Plutôt solitaire dans son travail de producteur, Terence Fixmer s’est associé à l’Italien Claudio PRC pour un unique maxi réalisé à quatre mains pour le label munichois Prologue. Avec deux titres de techno lente et sombre : « Planetary Phase » et « Lunar Forest ».

« When The Sun » / Electric Deluxe (2012)

Durant sa période « Electro Deluxe », Fixmer flirte parfois avec les rondeurs profondes du dub techno comme sur les morceaux « Subspace Two » (maxi The Bells) ou « When The Sun » (maxi When The Sun). Ce dernier titre, particulièrement apprécié, va se retrouver sur des CD mixés de Ben Klock, Shifted et Jon Hopkins.

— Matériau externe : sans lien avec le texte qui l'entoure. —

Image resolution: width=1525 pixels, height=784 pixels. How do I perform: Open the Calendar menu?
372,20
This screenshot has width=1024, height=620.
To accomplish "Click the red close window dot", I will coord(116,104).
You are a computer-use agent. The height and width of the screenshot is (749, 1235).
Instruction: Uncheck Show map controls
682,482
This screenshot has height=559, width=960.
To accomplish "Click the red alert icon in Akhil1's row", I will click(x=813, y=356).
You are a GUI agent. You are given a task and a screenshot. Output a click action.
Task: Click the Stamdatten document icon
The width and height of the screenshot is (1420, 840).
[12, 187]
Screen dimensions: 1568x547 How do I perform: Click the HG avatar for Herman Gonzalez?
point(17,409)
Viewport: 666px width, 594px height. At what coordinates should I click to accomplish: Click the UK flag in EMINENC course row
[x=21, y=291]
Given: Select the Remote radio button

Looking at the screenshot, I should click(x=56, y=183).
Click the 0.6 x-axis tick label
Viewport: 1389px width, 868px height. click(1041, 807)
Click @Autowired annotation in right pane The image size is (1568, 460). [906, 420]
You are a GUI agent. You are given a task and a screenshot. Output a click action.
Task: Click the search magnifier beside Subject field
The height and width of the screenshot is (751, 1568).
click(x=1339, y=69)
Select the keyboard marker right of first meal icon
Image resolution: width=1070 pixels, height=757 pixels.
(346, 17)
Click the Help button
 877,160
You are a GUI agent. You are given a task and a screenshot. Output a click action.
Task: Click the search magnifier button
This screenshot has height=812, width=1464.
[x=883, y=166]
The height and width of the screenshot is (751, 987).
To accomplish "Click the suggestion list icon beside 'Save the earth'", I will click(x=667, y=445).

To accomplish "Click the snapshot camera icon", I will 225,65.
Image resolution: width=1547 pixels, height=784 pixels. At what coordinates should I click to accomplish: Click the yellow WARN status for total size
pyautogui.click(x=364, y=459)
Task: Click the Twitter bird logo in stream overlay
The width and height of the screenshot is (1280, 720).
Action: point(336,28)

« Descente » / Planète Rouge Records (2014)

Depuis son EP Electrostatic en 1999, Terence Fixmer apparaît régulièrement sur son propre label Planète Rouge et sur le sous-label From Jupiter Recordings. Comme avec le maxi Empire, dont est extrait le track « Descente » (le clip est réalisé par les Allemands de The29nov Films). En quinze ans, Planète Rouge a accueilli aussi d’autres producteurs techno comme Emmanuel Top, Echologist, The Hacker, Christopher Kah ou le mystérieux projet Hubot (qui se cache derrière cet alias ?). Le label a également gravé les multiples rencontres entre Terence Fixmer et Douglas McCarthy, le chanteur du groupe culte de l’EBM Nitzer Ebb.

« Psychik » / CLR (2013)

Ces dernières années, Fixmer s’est rapproché de Chris Liebing. Le baron techno allemand a publié deux maxis et le cinquième album du Français (Depth Charged) sur son label CLR. La première offensive a eu lieu avec « Psychik » (un morceau que Laurent Garnier inclura dans son mix South West Four Tenth Anniversary (French Dressing Mix) réalisé pour DJ Magazine UK).

« Elka » / Deeply Rooted (2014)

En dehors de son label Planète Rouge Records, Terence Fixmer a signé très peu de maxis en France. Un sur Citizen Records (lire plus haut) et un sur Deeply Rooted, le label créé par DJ Deep. Un EP avec quatre titres originaux, dont le morceau-titre à la boucle entêtante et à la rythmique métronomique.

« Suffocate » / Jealous God (2015)

Terence Fixmer retrouve les pulsations musclées et les atmosphères moites de l’EBM pour un EP sur le label Jealous God de Silent Servant et James Ruskin. Ce maxi, baptisé Issue N°Eight, inclut ce titre électro, puissant et suffocant.

« Beneath The Skin » / Ostgut Ton (2016)

Retour à des tracks techno dans l’esprit Berghain avec ce premier maxi pour le label Ostgut Ton. Et ce morceau-titre, « Beneath The Death », avec son groove techno sourd et ses synthés voilés chargés d’émotions. Avec là encore un clip réalisé par The29nov Films.